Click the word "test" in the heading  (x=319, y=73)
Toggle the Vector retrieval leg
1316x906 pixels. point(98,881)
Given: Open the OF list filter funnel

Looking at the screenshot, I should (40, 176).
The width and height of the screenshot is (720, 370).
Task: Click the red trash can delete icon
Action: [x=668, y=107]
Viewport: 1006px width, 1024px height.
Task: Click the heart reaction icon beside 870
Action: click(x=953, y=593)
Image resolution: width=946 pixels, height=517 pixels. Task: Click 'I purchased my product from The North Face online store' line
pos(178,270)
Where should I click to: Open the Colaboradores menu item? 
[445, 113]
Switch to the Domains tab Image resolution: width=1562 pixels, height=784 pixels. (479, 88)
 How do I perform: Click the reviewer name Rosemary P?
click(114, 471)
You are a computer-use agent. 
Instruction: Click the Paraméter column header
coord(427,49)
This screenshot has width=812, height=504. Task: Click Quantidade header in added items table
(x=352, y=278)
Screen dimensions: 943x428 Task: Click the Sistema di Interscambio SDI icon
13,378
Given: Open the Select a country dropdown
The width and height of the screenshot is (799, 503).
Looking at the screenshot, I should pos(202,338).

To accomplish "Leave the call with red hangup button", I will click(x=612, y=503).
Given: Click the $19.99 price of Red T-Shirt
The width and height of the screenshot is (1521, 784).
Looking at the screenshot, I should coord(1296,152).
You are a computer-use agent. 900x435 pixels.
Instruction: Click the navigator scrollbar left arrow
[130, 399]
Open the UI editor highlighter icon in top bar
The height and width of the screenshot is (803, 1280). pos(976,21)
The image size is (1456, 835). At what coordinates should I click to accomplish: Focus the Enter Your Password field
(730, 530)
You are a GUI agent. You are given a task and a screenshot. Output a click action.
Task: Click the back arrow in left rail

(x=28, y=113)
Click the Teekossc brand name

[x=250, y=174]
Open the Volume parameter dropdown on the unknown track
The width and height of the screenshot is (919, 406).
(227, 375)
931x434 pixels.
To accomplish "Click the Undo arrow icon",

----------------------------------------

■ **PROBLEM DETAILS**
May I have exactly the lines from the one containing "You are a GUI" through the last line of the data, both included?

■ **YOUR SOLUTION**
You are a GUI agent. You are given a task and a screenshot. Output a click action.
Task: Click the back arrow in left rail

(x=28, y=113)
Click the Teekossc brand name

[x=250, y=174]
Open the Volume parameter dropdown on the unknown track
The width and height of the screenshot is (919, 406).
(227, 375)
931x434 pixels.
To accomplish "Click the Undo arrow icon",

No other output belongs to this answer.